Former Labour leader Gordon Brown cites a figure of $33 billion (£23 billion) urgently needed before the end of 2021 for vaccines, virus-testing, and PPE this year, and maybe the same in 2022.
That’s just 0.08% of the yearly total revenues of the G7 rich countries who met in Cornwall on 11-13 June.
“Instead”, as Brown says, “they offered up about $7 billion worth of vaccines”, some 870 million doses in place of the 11 billion needed this year.
They could donate more doses now through the Covax scheme, and help to build new facilities to produce and roll out vaccines, but they don’t.
US president Joe Biden’s talk of lifting patent protection on the vaccines has faded after opposition of governments like Britain’s. The straightforward call for Big Pharma to be requisitioned and turned to emergency vaccine production and roll-out never got on the table.
From 2001 yearly World Social Forums attempted a start at building international coordination and campaigns of labour and social movements. They have petered out, becoming more and more talking shops dominated by NGOs.
The International Trade Union Confederation, on paper, has about as wide a reach as the world trade union movement has ever had (200 million workers in 163 countries). But mostly it is an office in Brussels, distant from trade union action, not a global working-class alternative to the global top-capitalist coordination in the G7.
Solidarity does not have the means to change that short-term. We can and do support workers’ and democratic struggles across the world, as in the protests for Myanmar, Hong Kong, and Uyghur rights we have supported over the last months.
From such protests, strands of connection and common ideas can be developed, laying the basis for the global alternatives we need.
Before the G7 meeting proper, on 5 June G7 finance ministers had announced plans to press for a 15% global minimum corporate tax rate, and a proviso for countries where multinationals generate revenue to have taxing rights (within that 15%) “on at least 20% of profit exceeding a 10% margin for the largest and most profitable firms”.
Both the G7 governments, and capitalist firms not big enough to able to use the huge global tax dodges of Amazon, Google, etc., want to winkle a bit more revenue out of the tax havens.
The new plans fall way short of the scheme long advocated by tax reformers: require corporations to present global accounts, and tax them on global operations with the tax allocated country-by-country according to the scale of operations in each country (see here; and here.
15% is low, less than income tax for even low-paid workers. It’s only marginally more than the current rate for deliberately low-tax countries like Ireland. If the plans fly (and they may not: they have to go through long consultations first) then the effect may be to reduce tax rates towards 15% rather than to raise them. Depending on the line of business, and how they present their figures, corporations can pull in huge profits while still reporting a rate less than 10% of sales.
Probably the plans will do little more than the US tax authorities’ efforts to squeeze rich individuals.
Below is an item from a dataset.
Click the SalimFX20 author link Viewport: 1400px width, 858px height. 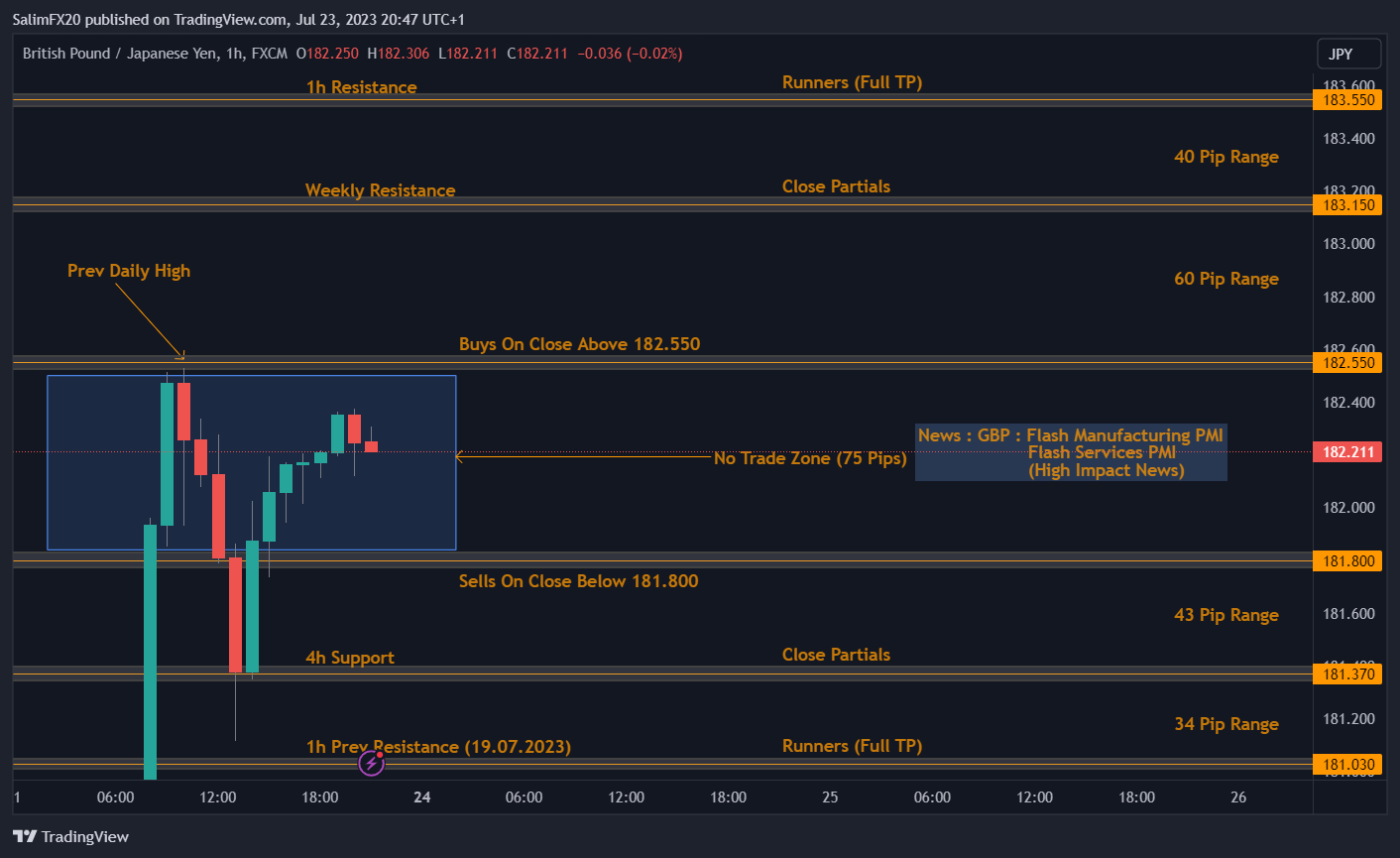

A few days after the G7 announcement, the US investigative website Pro Publica reported that between 2014 and 2018, 25 leading billionaires in the USA have manoeuvred to pay just 3.4% tax on their growth in wealth. The Biden administration responded by moves to track down and prosecute those who had “leaked” the information.
The socialist way out is to build solidarity and organisation towards taking the big concentrations of wealth into public hands, and running them under public ownership and democratic control.